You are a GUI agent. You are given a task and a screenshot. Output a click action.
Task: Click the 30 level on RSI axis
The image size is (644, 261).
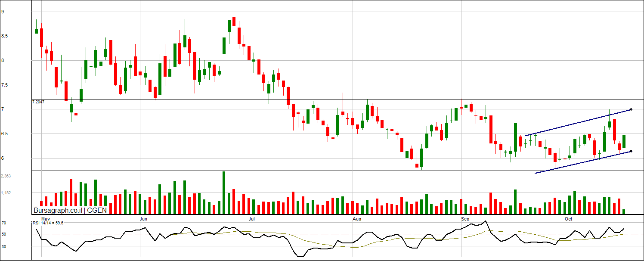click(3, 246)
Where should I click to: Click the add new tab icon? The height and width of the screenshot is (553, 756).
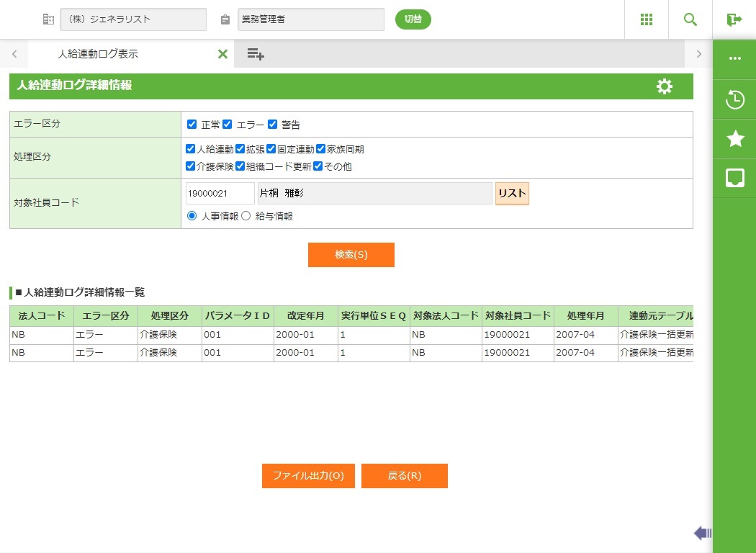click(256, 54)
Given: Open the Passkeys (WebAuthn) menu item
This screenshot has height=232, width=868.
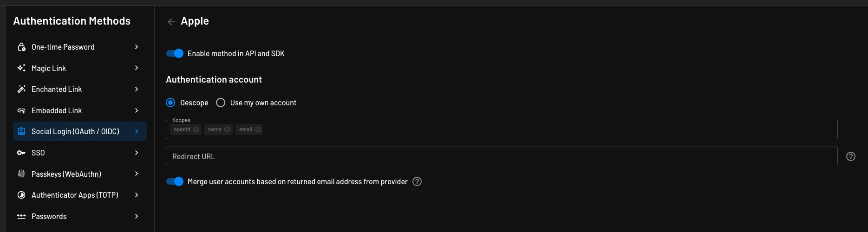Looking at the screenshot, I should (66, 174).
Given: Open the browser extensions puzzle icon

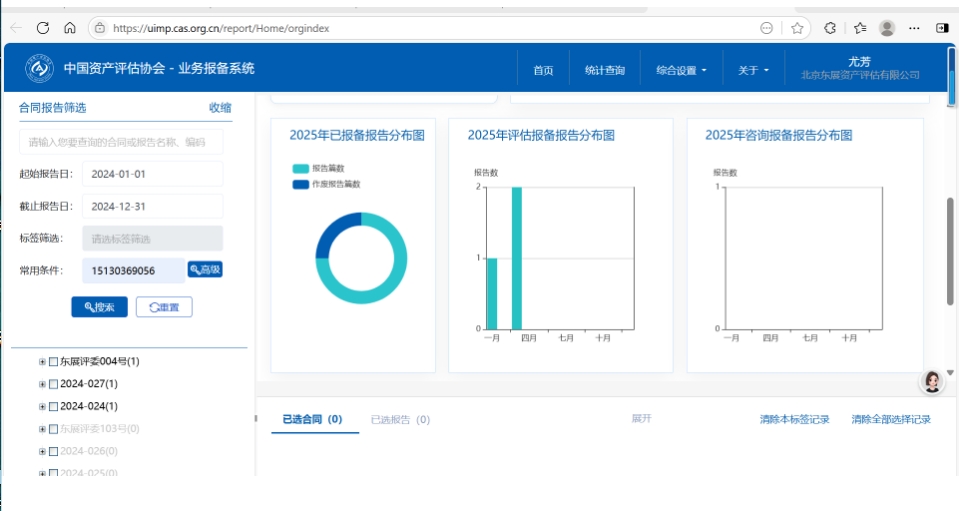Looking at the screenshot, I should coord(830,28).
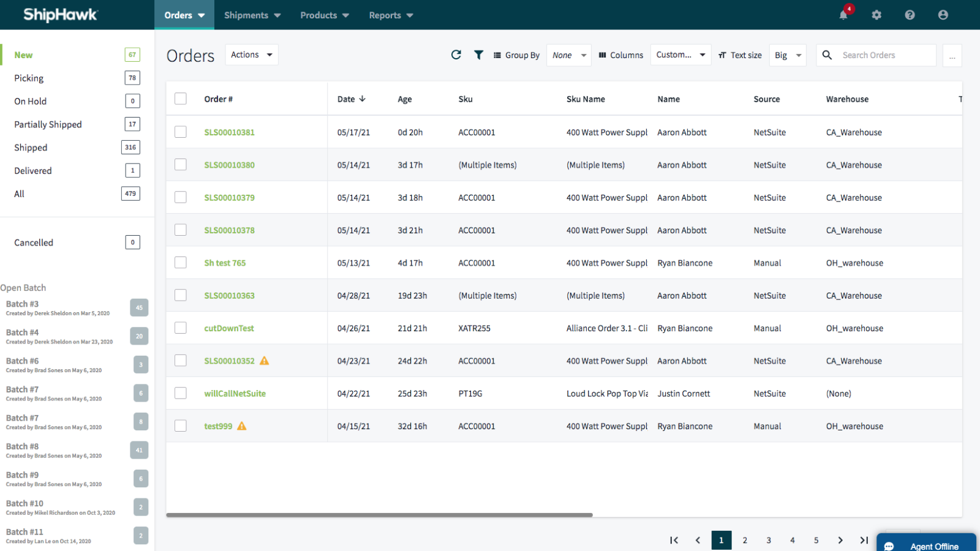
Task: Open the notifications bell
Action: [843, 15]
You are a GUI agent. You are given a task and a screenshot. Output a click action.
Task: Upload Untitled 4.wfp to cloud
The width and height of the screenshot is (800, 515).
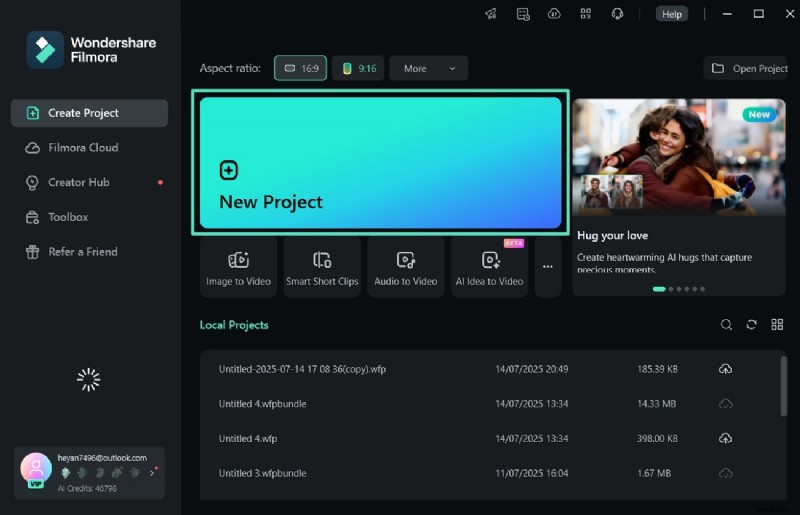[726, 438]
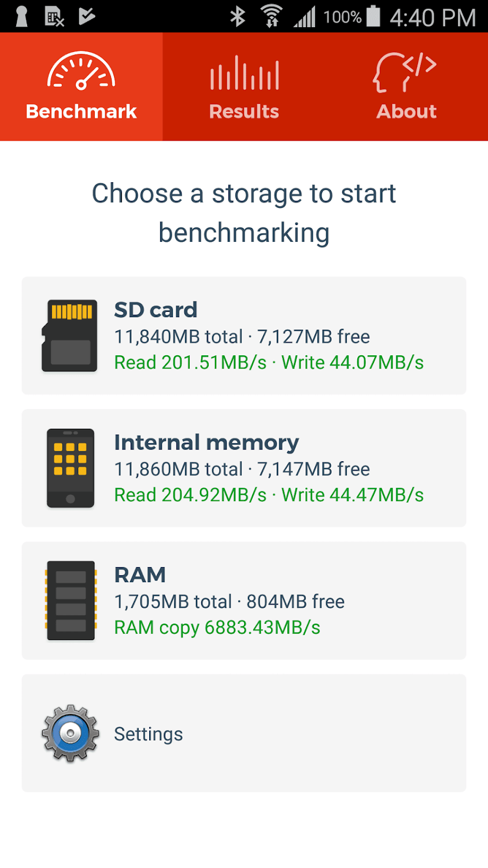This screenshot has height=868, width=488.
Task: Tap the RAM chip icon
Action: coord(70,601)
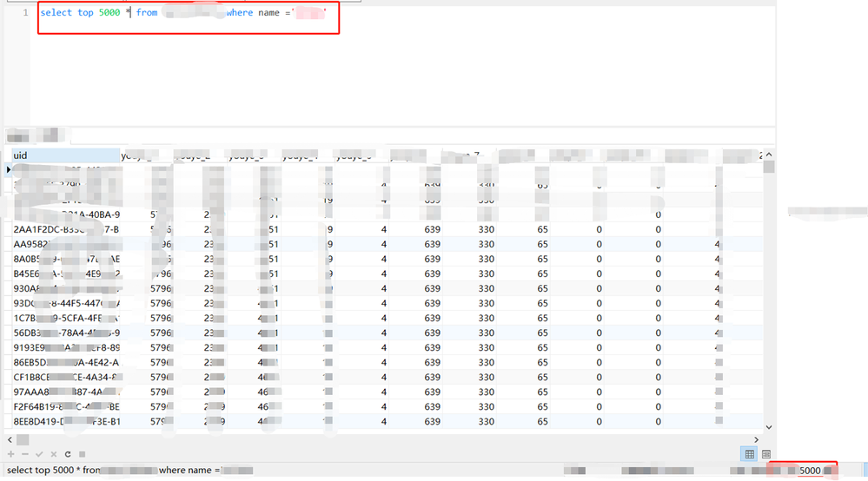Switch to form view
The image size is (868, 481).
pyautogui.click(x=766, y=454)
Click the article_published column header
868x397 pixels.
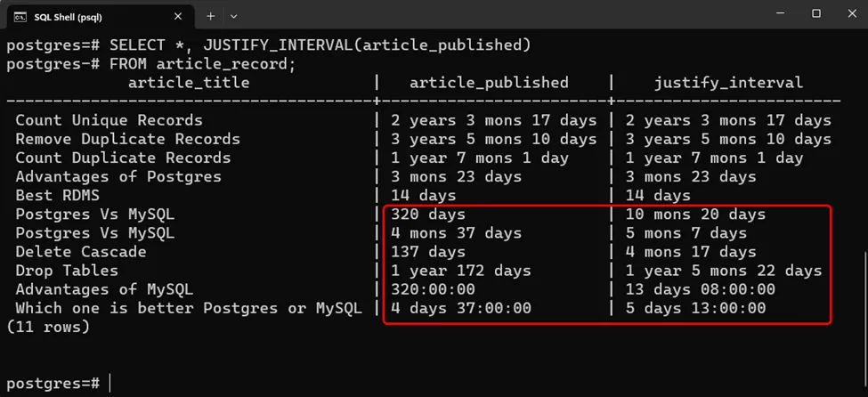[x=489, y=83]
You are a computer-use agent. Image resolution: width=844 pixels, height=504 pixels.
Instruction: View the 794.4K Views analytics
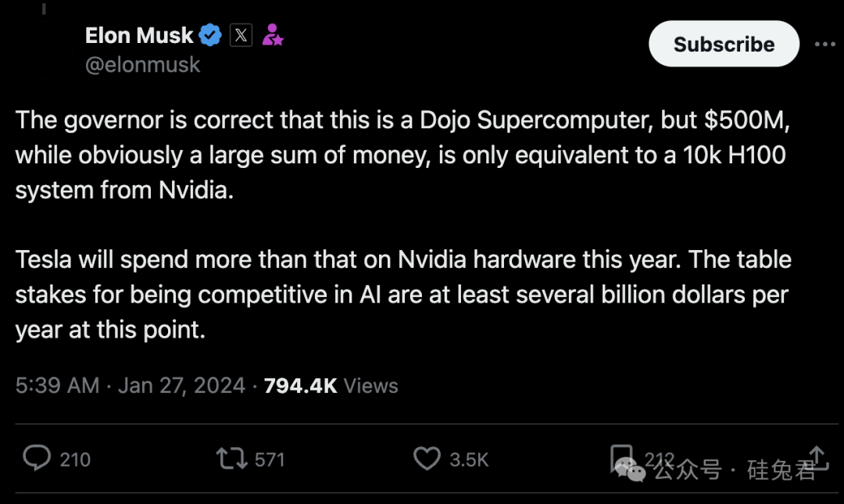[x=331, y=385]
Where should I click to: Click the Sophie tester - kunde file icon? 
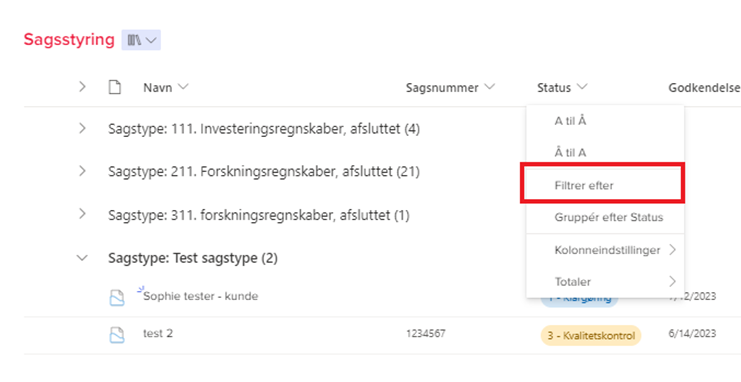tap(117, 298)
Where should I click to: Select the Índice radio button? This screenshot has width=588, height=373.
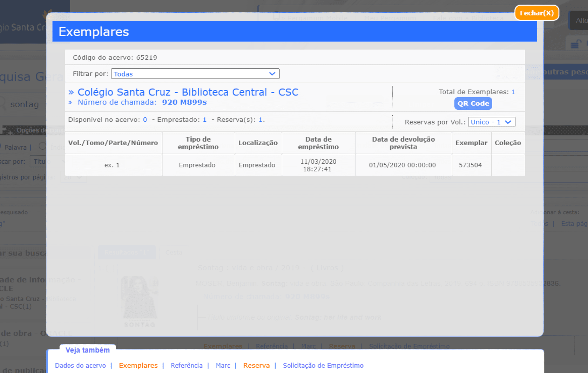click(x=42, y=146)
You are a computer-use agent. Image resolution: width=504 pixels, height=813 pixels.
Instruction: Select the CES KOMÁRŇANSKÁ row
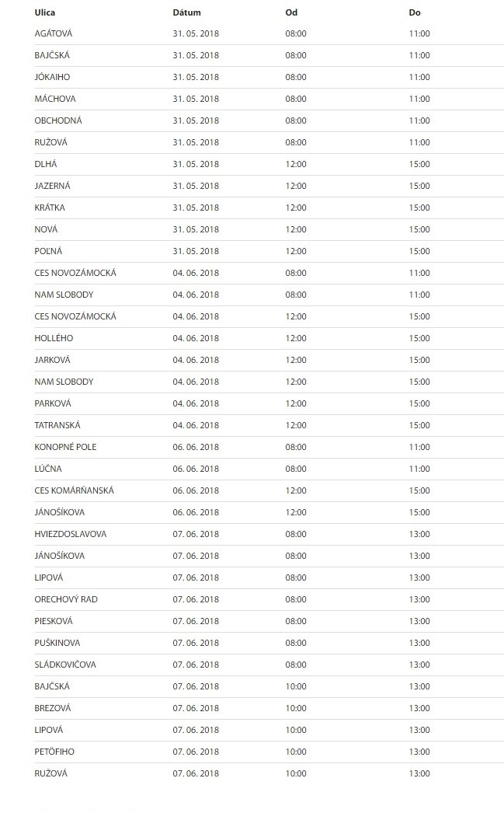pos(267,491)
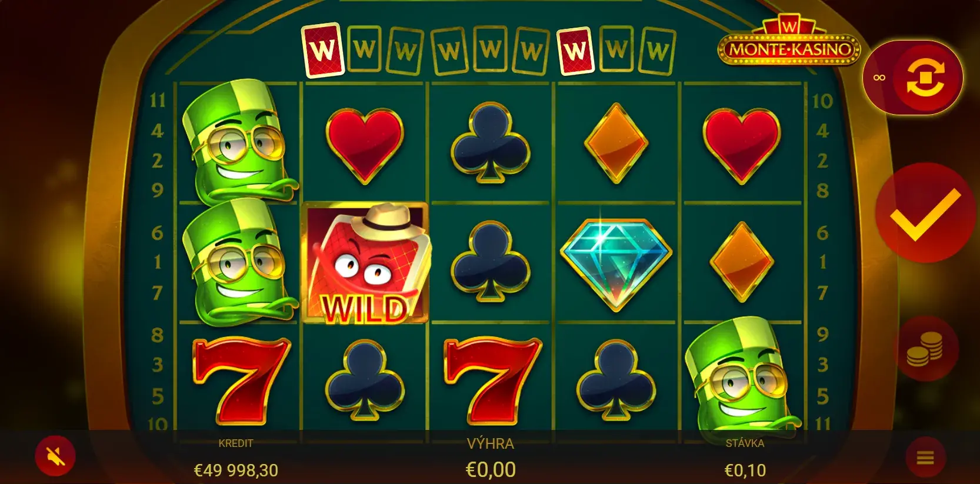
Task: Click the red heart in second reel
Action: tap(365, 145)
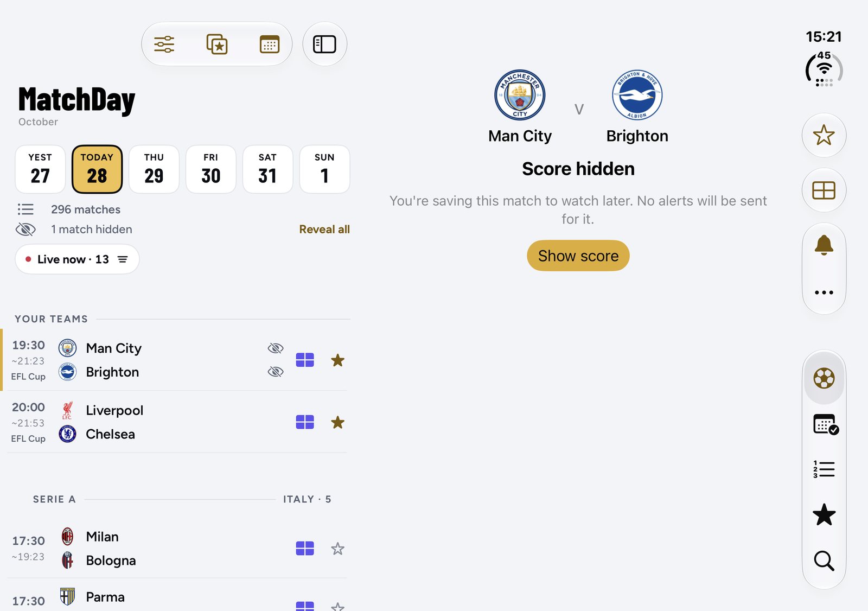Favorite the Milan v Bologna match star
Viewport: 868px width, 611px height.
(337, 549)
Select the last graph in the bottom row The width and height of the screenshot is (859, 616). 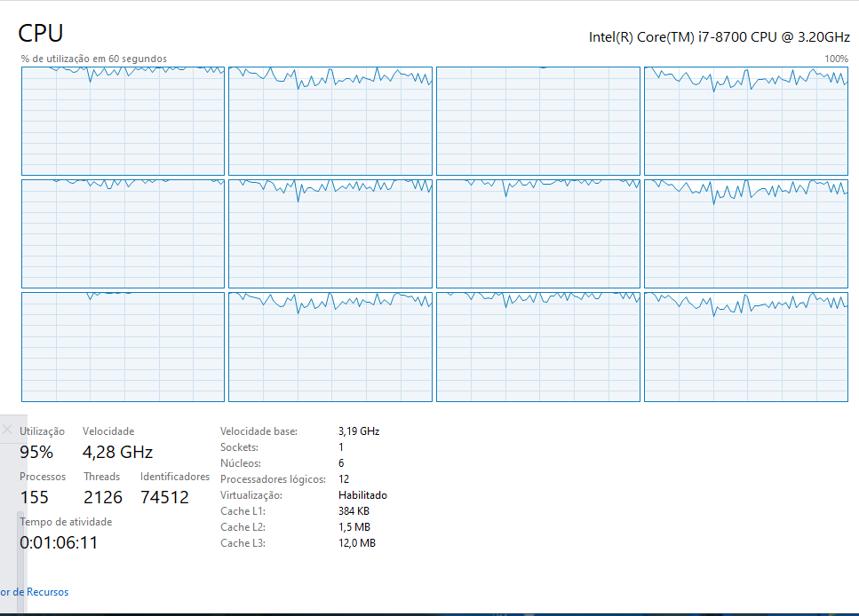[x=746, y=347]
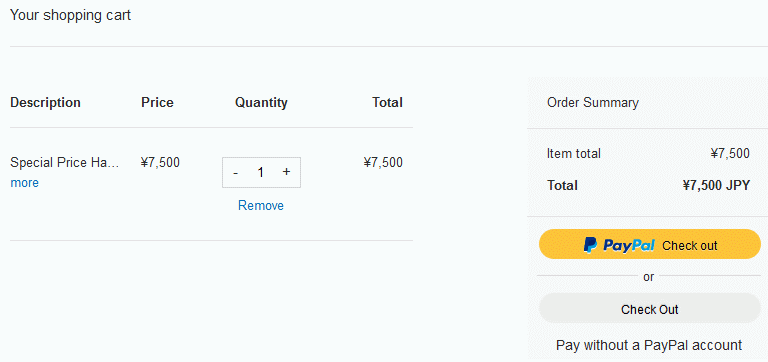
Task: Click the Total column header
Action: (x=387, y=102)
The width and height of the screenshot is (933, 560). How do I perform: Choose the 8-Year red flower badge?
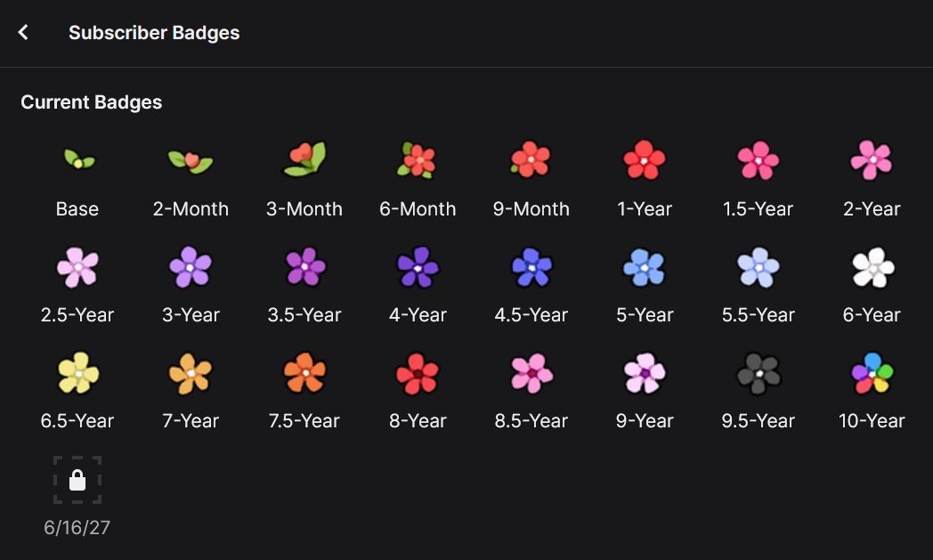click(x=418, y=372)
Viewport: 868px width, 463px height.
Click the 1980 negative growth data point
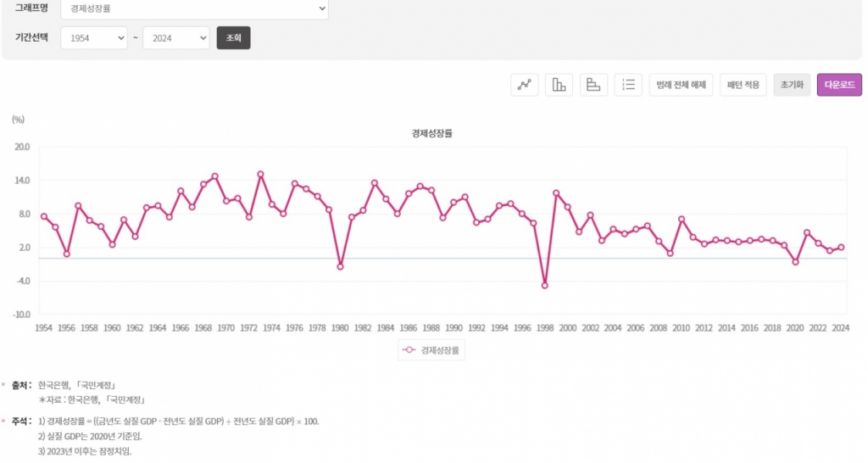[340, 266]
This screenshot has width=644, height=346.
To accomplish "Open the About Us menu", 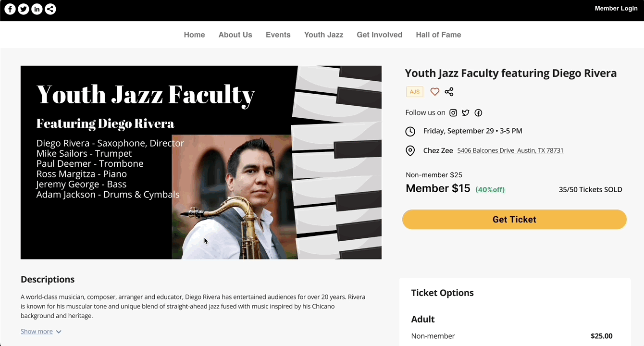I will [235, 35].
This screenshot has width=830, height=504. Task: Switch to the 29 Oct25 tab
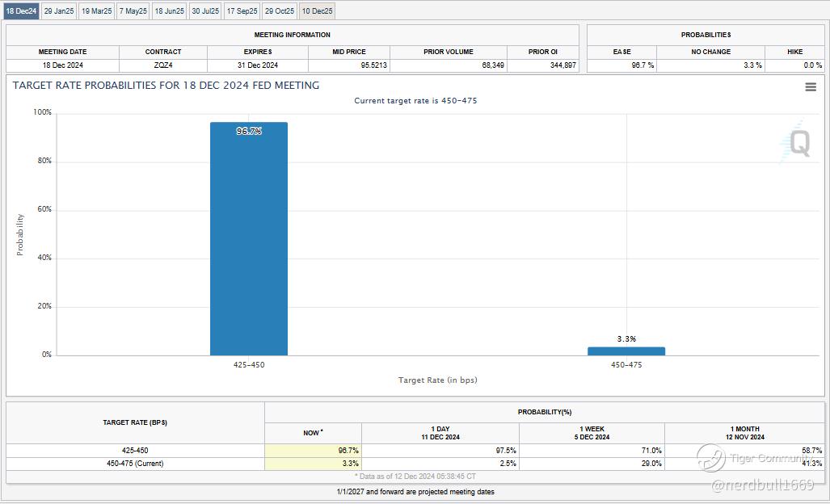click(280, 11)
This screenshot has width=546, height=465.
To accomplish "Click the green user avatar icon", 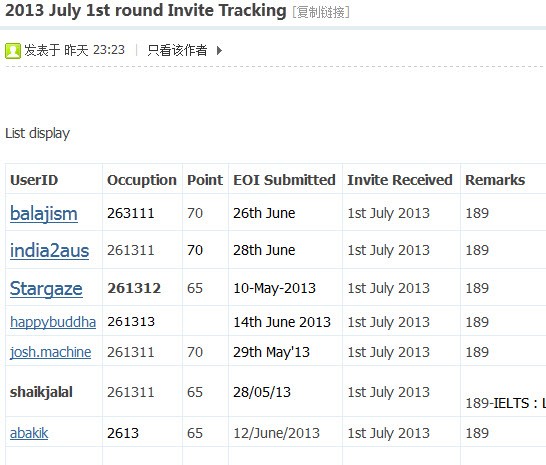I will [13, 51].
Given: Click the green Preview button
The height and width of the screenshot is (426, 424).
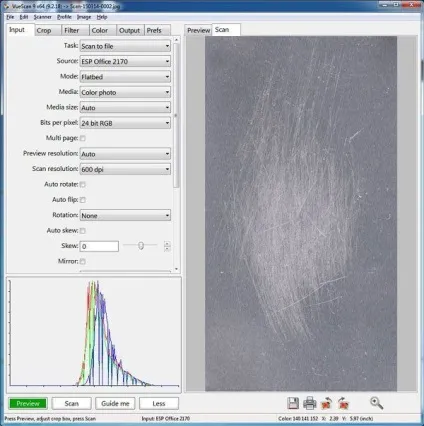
_____
### Task details
Exactly the lines from the one with "Given: Click the green Preview button" through the end of the entries above must be written out, and no pictures may be included.

### Expected answer
Given: Click the green Preview button
The height and width of the screenshot is (426, 424).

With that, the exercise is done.